A liquid collecting tank is arranged at the bottom of a tested piece 15, a liquid outlet at the bottom of the liquid collecting tank is sequentially connected with a second circulating pump, a fourth check valve and a liquid inlet at the top of an oil storage tank 36 through pipelines, a liquid outlet at the bottom of the oil storage tank 36 is sequentially connected with a first gear pump 35, a fifth filter, a third radiator, a fourth flowmeter and a liquid inlet at the top of the oil storage tank 36 through pipelines, a sixth pressure sensor is connected on the pipeline between the first gear pump 35 and the fifth filter, the pipeline between the oil storage tank 36 and the first gear pump 35 is connected with a first interface of a three-position four-way reversing valve 33 through a pipeline and a two-way pump 34, a second interface of the three-position four-way reversing valve 34 is connected with the pipeline between a first test pump 27 and a test oil tank 24 through a pipeline, and a liquid inlet at the top of the oil storage tank is connected with a liquid inlet at the top of the test oil tank 24 through a pipeline and a first peristaltic pump 12.

A sewage injection oil tank 28 is arranged on one side of a test oil tank 24, a liquid outlet at the bottom of the sewage injection oil tank 28 is sequentially connected with a third circulating pump 30, a fourth radiator 31, a third three-way valve and a liquid inlet at the top of the sewage injection oil tank 28 through pipelines, a third interface of the third three-way valve is sequentially connected with a sixth filter 29, a fifth one-way valve and a liquid inlet at the upper part of the sewage injection oil tank through pipelines, a pipeline between the third circulating pump 30 and the sewage injection oil tank 28 is connected with a third interface of a three-position four-way reversing valve 33 through a pipeline, a liquid inlet at the top of the sewage injection oil tank 28 is sequentially connected with a second peristaltic pump 26, a fourth three-way valve 25 and a liquid inlet at the top of the test oil tank 24 through pipelines, and a third interface of the fourth three-way valve 25 is connected with a liquid inlet at the top of the sewage injection oil tank 28 through a pipeline.

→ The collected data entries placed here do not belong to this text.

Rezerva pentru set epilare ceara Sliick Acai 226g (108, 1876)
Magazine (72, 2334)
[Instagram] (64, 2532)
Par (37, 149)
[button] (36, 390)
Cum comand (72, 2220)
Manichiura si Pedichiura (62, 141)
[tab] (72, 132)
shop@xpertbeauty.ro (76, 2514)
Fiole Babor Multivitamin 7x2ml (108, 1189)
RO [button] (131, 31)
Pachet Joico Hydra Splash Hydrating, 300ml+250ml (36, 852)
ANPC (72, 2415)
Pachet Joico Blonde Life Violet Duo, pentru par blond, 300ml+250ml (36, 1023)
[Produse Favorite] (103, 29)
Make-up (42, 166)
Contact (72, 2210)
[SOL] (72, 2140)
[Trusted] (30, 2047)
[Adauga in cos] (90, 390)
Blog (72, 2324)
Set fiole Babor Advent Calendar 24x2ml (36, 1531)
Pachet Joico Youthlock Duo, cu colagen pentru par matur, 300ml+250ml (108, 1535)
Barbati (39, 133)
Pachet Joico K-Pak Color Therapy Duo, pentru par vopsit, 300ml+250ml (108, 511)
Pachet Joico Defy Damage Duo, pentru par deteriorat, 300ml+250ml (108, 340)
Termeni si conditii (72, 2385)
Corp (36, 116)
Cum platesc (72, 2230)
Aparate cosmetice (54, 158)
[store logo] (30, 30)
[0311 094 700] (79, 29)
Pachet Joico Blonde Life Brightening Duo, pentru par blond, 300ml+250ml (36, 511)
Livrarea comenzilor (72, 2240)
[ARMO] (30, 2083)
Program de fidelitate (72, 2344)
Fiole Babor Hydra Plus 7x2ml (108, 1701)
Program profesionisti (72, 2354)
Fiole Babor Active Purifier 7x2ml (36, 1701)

Stirring devices are arranged inside the sewage injection tank 28 and the test oil tank 24, heating belts are arranged on the side walls of the sewage injection tank 28 and the test oil tank 24, and temperature sensors and liquid level sensors are arranged on the side walls of the sewage injection tank 28 and the test oil tank 24.

The test principle of the invention is as follows: when passing through the experiment many times, during the test medium in the test oil tank is inputed to the pipeline by test pump package, through by the test piece, and through pressure gauge (not limited to the sensor, the manometer etc.) and differential pressure gauge (not limited to the sensor, the manometer etc.) feedback information, adjust the flow through the automatically regulated valve, and feed back through the flowmeter, the test medium directly gets back to in the test oil tank this moment, there is liquid level control in the test oil tank, stirring control, temperature control (through the temperature perception, the control is warmed up or is cooled down), liquid level volume balance control etc. are through program control steady operation.

While there have been shown and described what are at present considered the fundamental principles of the invention, its essential features and advantages, the invention further resides in various changes and modifications which fall within the scope of the invention as claimed.